## Çalışma Metni
◆ ◆ ◆

Büyük parasal servetlerin sisteme şırıngalanması ve kırsal alana yeni hakim toplumsal unsurların girişi, kapitalist üretime yönelebilecek bir evrime yol açmıştı fakat dönüşümün nesnel ve öznel önkoşulları ortada yoktu. (sayfa 216)
Sistem nerede tıkanıyordu?
Her durumda, biriktirilen nakit varlıkların sadece toprak mülkiyetine yatırılıyor olması olgusu, paranın hareketini sınırlayan ilk ve başlıca engeli oluşturuyordu.Sermayeye dönüşebilen paranın başlatabileceği süreç burada heba oluyordu. Aşağıdaki alıntıda görüldüğü gibi biriken para sermayenin gidebileceği alanlar sınırlıydı.
Tüm bu anlattıklarımızın üzerine DIŞ GÜÇLER de katılınca işler iyice karşıyordu.

◆ ◆ ◆

## Sağlanan Malzeme
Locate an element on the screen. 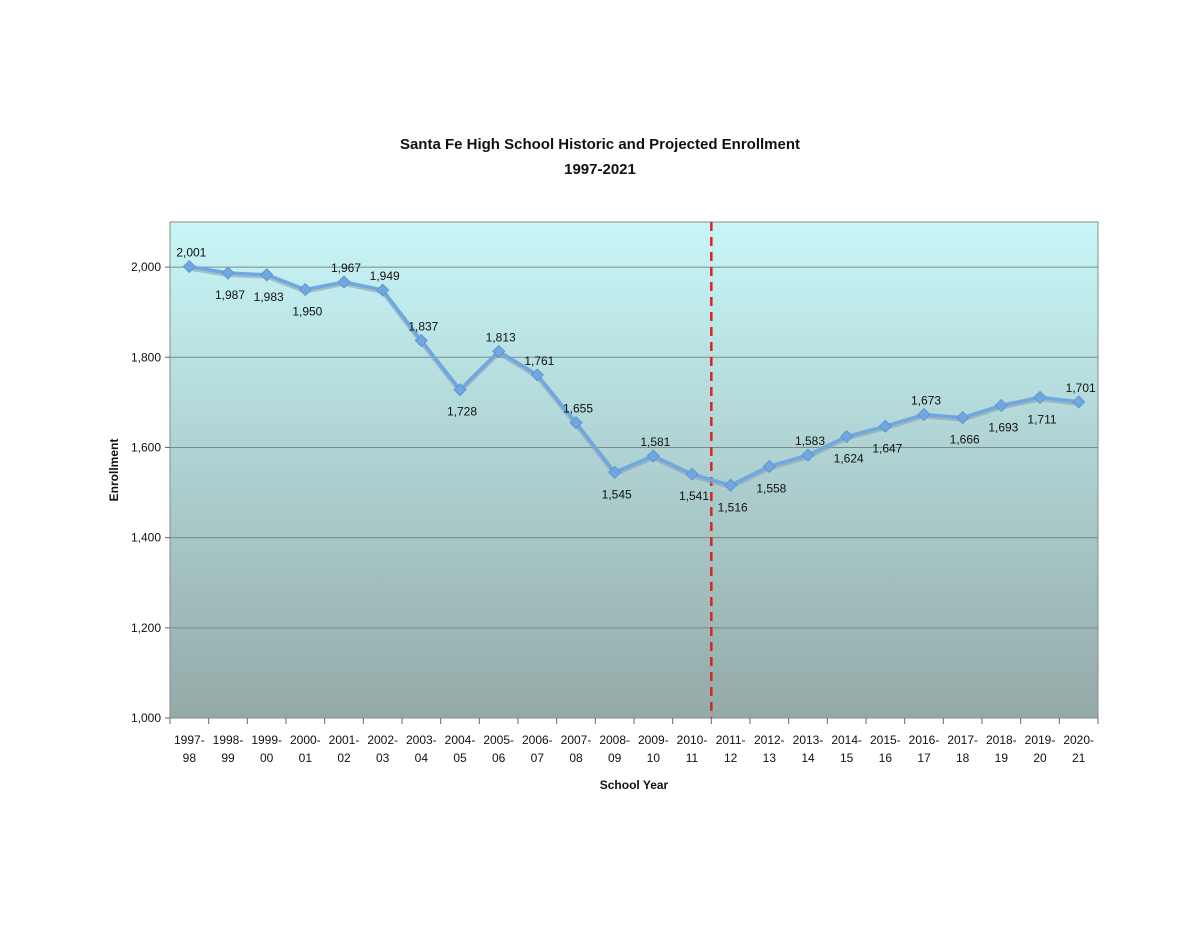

◆ ◆ ◆

## Çözülecek Sorun
Lütfen toprak mülkiyeti ve sermaye birikimi üzerine olan metni son cümlesinden sonra sürdürün.

## Görev Yanıtı
Dış güçler değimiz şey kapitülasyonlar ve yabancı ülkelere verilen tüm imtiyazları içermektedir. Bu imtiyazlar nedeniyle dış ticaret açığı artmaya başlayacaktır. İhracat üzerine yasaklar getirilecek bu tam olarak ters tepip ithalatı daha da artıracaktır. (ayrıca kaçakçılığı da artıracaktır)
Lonca yapılarının kendi içlerine kapalı, devlet tarafından da baskılandıkları yeni teknikleri geliştiremedikleri bir ortamda yapılan ithalat karşısında eriyip gideceklerdir.
Görüldüğü üzere, sermaye tarım dışı kesimde birikmiyordu/birikemiyordu.
Tarıma gelince, tarımda düşük verimlilik olduğu aşikardır. Daha da önemlisi, çiftlikleri işletenler bu yapılara yeni yatırım yapmıyorlar.
Batıdaki gibi doğrudan olmasa da, küçük kırsal üretici mülksüzleşiyor fakat bu üreticinin gideceği kentte bir sanayi yoktu. Loncaların durumu da belli, zaten küçük yapılar taşradan gelecek nüfusu istihdam edecek güçleri yoktu.
Peki bu kitle nereye gidecekti ? Ya serseri olacak yada sekban olacaktı. (Celali isyanları)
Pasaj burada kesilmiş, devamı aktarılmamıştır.